Work to complete -> In the records that come next, find every line with "Request". Return those lines.

#### Data to use

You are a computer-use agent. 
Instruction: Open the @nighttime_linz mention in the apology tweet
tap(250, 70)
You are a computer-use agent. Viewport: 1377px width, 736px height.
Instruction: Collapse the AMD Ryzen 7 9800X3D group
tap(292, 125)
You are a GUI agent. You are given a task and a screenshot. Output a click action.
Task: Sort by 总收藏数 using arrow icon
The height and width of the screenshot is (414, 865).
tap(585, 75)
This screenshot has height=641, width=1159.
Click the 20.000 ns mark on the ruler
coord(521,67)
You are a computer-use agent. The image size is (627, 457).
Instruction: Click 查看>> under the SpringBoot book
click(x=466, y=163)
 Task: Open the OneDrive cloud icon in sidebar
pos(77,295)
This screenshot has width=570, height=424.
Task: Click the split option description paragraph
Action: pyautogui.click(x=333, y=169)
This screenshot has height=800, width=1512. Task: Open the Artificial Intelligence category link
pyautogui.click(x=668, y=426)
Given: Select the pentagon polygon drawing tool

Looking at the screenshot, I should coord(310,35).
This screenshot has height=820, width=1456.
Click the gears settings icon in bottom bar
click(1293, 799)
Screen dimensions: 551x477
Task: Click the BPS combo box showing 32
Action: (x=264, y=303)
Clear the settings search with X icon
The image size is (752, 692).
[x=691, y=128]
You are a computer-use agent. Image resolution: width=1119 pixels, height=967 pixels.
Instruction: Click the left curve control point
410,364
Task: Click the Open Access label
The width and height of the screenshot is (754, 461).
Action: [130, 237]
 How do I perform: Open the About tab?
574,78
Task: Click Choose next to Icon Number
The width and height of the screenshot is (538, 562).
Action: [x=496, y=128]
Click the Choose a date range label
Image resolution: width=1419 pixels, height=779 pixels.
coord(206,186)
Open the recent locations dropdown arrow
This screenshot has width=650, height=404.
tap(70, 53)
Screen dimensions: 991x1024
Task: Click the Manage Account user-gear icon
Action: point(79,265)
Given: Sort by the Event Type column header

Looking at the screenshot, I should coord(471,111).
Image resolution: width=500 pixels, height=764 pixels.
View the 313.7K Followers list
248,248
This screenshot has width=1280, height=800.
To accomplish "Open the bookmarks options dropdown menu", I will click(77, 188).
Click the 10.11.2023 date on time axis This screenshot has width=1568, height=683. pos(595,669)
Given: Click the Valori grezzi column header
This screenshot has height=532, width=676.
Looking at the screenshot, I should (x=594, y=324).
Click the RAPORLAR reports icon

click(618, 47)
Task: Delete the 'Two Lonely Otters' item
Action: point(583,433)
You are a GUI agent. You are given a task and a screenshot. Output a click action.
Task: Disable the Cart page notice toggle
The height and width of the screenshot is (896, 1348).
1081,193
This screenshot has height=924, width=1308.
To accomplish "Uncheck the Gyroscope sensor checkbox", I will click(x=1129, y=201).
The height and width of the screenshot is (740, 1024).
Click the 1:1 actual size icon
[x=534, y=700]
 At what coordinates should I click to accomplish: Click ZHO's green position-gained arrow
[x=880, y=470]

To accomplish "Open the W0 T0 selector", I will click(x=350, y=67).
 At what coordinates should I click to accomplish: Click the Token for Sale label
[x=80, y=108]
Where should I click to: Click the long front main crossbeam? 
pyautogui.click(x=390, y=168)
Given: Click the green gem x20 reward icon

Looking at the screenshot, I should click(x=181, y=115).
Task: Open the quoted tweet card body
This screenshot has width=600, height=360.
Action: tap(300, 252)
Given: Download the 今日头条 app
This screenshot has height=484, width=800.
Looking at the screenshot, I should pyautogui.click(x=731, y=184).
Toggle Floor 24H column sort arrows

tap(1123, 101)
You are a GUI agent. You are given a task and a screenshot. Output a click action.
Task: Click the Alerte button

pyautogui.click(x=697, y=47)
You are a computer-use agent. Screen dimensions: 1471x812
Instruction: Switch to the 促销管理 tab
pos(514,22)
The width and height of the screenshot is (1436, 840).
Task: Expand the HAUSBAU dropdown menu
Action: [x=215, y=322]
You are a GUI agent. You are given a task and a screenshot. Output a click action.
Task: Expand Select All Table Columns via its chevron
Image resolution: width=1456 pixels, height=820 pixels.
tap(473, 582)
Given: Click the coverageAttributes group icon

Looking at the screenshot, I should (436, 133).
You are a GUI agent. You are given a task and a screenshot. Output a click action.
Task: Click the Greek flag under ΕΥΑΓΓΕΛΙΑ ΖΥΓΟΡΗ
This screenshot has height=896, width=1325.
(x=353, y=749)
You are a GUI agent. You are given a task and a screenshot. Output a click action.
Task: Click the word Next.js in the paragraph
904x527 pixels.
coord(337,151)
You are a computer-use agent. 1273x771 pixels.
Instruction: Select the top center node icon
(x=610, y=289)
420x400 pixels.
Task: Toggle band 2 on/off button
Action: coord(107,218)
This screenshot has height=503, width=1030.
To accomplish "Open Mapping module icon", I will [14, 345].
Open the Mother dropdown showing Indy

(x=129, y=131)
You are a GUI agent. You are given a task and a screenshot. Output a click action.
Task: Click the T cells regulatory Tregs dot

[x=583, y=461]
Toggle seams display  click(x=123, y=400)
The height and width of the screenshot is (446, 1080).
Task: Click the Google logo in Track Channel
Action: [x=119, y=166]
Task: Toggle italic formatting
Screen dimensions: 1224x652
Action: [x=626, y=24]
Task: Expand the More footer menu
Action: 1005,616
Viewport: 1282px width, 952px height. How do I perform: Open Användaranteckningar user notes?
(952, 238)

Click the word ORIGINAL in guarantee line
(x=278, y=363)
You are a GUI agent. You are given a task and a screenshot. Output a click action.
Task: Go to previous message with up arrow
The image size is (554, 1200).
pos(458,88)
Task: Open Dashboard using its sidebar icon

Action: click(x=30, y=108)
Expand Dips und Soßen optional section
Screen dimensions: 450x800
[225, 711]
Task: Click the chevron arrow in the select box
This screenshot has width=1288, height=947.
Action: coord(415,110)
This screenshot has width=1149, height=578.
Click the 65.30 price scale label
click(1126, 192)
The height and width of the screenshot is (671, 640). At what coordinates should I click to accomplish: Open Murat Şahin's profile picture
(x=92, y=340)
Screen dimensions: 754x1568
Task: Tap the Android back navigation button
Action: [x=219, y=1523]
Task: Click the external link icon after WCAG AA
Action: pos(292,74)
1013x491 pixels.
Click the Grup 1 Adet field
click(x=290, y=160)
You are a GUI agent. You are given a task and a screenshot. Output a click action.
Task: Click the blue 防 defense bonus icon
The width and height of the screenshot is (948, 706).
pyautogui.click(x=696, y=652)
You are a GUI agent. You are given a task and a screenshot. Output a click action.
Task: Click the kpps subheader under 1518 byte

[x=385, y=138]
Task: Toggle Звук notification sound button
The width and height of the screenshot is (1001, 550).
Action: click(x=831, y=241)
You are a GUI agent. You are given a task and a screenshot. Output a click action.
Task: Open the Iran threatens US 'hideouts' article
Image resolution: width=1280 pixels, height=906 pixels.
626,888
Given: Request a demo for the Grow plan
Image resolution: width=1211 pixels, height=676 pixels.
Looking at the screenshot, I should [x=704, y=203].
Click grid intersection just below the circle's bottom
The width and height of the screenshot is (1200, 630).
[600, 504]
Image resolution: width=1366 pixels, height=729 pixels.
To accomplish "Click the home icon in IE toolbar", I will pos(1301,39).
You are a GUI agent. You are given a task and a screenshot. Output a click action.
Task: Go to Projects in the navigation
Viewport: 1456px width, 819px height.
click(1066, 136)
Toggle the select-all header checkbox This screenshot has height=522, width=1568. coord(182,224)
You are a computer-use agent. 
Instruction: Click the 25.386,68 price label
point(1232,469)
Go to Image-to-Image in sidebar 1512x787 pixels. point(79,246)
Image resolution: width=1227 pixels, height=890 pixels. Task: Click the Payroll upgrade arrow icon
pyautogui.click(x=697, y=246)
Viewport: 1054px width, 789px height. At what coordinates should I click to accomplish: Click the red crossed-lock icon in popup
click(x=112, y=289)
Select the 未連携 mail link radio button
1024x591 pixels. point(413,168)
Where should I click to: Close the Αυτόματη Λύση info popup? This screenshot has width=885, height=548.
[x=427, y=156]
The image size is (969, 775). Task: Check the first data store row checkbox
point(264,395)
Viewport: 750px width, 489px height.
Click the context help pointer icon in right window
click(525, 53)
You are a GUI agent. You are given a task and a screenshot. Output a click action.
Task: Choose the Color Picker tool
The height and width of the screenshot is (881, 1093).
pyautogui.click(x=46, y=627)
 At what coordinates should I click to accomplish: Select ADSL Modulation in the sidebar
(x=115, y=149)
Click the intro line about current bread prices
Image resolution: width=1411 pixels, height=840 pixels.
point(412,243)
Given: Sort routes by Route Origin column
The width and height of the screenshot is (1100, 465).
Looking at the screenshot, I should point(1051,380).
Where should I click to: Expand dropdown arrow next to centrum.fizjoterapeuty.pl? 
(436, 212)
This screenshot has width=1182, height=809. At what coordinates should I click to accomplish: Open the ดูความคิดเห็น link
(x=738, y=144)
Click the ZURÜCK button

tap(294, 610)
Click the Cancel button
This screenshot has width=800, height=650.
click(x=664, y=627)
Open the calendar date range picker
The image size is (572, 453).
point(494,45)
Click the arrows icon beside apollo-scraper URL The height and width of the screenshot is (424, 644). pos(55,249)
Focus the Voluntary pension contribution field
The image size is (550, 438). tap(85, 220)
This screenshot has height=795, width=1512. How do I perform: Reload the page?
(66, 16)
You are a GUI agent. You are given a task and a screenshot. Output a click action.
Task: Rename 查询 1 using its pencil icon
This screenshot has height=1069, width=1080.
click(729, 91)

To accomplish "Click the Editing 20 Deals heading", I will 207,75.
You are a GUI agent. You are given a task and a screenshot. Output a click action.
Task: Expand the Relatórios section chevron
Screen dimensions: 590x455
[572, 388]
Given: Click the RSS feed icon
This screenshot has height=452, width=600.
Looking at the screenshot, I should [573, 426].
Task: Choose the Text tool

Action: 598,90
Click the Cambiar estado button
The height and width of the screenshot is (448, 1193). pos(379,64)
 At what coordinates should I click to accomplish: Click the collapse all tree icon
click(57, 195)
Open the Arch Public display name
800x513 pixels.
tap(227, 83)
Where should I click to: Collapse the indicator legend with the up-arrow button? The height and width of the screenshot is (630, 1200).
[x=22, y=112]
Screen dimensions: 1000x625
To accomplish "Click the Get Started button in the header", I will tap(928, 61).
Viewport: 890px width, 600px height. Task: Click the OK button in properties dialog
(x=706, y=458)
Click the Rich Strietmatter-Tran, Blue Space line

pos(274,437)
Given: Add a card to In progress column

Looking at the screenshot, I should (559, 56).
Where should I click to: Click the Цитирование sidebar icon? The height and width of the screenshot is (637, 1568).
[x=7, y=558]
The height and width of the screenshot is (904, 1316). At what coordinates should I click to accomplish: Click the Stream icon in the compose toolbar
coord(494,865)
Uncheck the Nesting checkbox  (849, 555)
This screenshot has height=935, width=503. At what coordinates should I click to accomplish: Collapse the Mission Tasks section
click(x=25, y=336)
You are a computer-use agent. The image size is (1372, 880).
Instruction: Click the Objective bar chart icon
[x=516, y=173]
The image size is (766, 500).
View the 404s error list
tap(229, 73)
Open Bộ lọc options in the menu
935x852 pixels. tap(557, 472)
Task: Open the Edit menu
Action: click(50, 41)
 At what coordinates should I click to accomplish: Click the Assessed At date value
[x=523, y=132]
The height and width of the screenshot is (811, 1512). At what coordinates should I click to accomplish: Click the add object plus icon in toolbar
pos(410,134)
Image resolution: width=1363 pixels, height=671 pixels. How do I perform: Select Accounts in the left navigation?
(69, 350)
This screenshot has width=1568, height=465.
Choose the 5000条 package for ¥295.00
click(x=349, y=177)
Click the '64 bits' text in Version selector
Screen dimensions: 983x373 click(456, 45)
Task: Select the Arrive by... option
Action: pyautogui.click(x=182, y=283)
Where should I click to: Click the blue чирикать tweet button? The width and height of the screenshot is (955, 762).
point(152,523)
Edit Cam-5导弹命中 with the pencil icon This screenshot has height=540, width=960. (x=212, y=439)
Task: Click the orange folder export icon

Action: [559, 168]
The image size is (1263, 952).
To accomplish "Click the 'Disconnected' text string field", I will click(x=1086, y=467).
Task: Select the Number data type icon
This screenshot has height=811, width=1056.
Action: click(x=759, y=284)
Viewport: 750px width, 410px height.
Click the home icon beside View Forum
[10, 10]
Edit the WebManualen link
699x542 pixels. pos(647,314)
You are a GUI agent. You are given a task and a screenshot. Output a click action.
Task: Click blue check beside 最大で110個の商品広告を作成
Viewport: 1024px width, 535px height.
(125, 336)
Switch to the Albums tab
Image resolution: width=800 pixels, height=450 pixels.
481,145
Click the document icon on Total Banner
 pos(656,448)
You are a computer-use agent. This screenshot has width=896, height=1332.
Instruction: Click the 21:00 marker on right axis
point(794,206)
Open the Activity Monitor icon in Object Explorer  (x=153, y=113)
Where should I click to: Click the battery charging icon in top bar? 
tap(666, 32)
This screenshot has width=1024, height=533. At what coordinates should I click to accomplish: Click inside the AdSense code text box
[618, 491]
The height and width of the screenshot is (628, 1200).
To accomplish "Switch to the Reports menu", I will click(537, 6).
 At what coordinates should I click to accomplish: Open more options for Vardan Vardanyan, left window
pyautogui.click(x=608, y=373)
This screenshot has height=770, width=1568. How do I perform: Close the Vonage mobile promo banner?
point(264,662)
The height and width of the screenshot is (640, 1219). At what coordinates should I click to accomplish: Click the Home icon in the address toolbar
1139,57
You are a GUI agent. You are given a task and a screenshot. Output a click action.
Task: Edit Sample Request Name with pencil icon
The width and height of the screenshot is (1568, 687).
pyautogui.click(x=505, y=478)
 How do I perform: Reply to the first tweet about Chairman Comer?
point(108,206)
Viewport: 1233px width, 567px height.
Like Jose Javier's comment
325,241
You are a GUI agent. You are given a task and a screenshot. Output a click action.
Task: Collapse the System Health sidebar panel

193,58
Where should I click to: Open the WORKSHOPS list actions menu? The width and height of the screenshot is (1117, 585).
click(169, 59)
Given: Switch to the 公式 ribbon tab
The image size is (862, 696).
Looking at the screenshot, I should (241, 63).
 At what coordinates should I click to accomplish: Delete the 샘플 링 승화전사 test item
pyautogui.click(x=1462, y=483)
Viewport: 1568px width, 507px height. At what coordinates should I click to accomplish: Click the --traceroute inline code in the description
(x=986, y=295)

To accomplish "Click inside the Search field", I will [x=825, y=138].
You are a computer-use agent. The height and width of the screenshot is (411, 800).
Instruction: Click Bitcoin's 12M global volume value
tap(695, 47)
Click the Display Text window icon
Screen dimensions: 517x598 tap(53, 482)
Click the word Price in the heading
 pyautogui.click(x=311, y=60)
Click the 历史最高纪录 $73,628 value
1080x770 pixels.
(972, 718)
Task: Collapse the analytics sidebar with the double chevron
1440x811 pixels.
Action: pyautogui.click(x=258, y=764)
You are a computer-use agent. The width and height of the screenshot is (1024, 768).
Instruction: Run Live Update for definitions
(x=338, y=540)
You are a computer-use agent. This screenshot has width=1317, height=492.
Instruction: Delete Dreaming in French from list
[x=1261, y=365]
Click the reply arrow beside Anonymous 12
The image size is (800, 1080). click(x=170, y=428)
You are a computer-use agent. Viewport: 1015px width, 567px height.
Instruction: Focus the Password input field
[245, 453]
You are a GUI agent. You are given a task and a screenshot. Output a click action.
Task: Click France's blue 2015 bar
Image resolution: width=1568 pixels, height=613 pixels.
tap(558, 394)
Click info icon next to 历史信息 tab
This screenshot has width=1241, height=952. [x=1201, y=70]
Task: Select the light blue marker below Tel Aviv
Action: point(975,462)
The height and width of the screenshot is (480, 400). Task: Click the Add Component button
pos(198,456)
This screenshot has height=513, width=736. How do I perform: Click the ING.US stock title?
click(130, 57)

########

Exercise answer ->
Given: Request a demo for the Grow plan
Task: Edit Sample Request Name with pencil icon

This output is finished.